Rudolf Zwirner, legendary gallery owner, art dealer, and curator, and Dorothea Zwirner, art historian and author, regularly use their private residence in Berlin-Grunewald to put on (public) solo shows of younger artists. They recently picked Natalie Czech, in whose poetic conceptual photographs image and word subtly dovetail. For this show, the
artist selected works from her series “Hidden Poems,” begun in 2010. Nine pieces in various formats were distributed among several rooms in the house, sometimes displayed in discreet proximity to works from the couple’s private collection.
“Hidden Poems” takes the notion of the literary found object and combines it with photography. Czech, who as a reader has always taken a personal interest in the graphic quality of short lyrical texts, at first picked out a poem by German author Rolf Dieter Brinkmann in an art-magazine article about Louise Lawler: not directly as a quote but as a concatenation of individual words and letters scattered throughout the text. Czech marked these elements with a purple highlighter; read in sequence, they spell out the poem, just as if parasitical text had infiltrated the primary level of signification. For her photograph, she selected a particular detail of the open magazine spread that also contains two illustrations.
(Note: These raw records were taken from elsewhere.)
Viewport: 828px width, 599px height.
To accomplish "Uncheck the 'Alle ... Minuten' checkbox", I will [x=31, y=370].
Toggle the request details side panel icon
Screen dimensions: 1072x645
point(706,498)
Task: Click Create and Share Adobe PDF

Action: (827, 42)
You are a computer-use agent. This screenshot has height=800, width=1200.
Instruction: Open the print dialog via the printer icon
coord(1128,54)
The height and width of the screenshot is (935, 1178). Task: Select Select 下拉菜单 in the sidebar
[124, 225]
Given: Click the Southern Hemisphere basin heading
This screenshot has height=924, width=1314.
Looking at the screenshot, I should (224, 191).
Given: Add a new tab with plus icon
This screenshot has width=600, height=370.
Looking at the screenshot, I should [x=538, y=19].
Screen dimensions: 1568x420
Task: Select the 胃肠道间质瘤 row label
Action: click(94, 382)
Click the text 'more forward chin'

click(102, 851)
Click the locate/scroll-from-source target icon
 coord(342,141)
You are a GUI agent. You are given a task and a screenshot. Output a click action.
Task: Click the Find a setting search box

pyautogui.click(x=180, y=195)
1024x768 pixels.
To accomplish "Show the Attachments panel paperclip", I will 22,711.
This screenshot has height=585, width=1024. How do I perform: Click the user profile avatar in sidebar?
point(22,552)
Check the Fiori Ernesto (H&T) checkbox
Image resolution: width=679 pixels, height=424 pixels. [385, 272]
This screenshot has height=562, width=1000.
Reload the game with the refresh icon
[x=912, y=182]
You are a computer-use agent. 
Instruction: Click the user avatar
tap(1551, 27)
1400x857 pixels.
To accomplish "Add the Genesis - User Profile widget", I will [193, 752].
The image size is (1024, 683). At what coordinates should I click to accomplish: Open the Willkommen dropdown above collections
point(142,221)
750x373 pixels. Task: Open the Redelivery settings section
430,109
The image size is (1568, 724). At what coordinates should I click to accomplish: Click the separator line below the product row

These short poems by selected authors that appearedapparently by chancein text/image constellations drawn from books and magazines (along with Brinkmann, the writers featured to date include
Robert Creeley, Frank O’Hara, e. e. cummings, Velimir Khlebnikov, and Aram Saroyan) are language pictures in a double sense: Czech’s photographs can be read as concrete or surrealist poetry and at the same time can be understood as conceptual photography. For her, a text in and of itself is already an image. The gesture of “hiddenness” she stages from one text to the next is an ironic, poetic device. It implicitly asserts that, for example, in A hidden poem by Aram Saroyan, 2012, the poem “a man stands / on his / head one / minute // then he / sit / down all / different” already existed in its unexpected new context beforehand, that its point of origin is the same as that of its containing text. Of course, this is literally true: The words are there, the sequence is correct. But does this suffice for us to say the poem itself was already there? And if so, might there not be other poems “hidden” here as well? Czech is fascinated by the notion of all the texts potentially present in any text.
She found Saroyan’s lyrical passage in a newspaper article about the cruise liner Costa Concordia, which hit a reef in early 2012 near the Italian coast and capsized. Underlining the word fragments with a thin blue felt-tip pen, she performs a minimalist intervention that gives the black-and-white newspaper its only touch of color. The outer columns of text are cut off by the frame, and Czech shows the clipping on its side. By doing so, she has not only disrupted the normal flow of reading, but also gives the newspaper photo that takes up most of her picture a horizontal orientation; in this dramatic bird’s-eye-view shot of clouds, buildings, and coastline, the ship looks like a beached whale. This shift of perspective is much like the one in Saroyan’s poem, which makes the man who’s does a headstand “sit / down all / different.”
Translated from German by Oliver E. Dryfuss.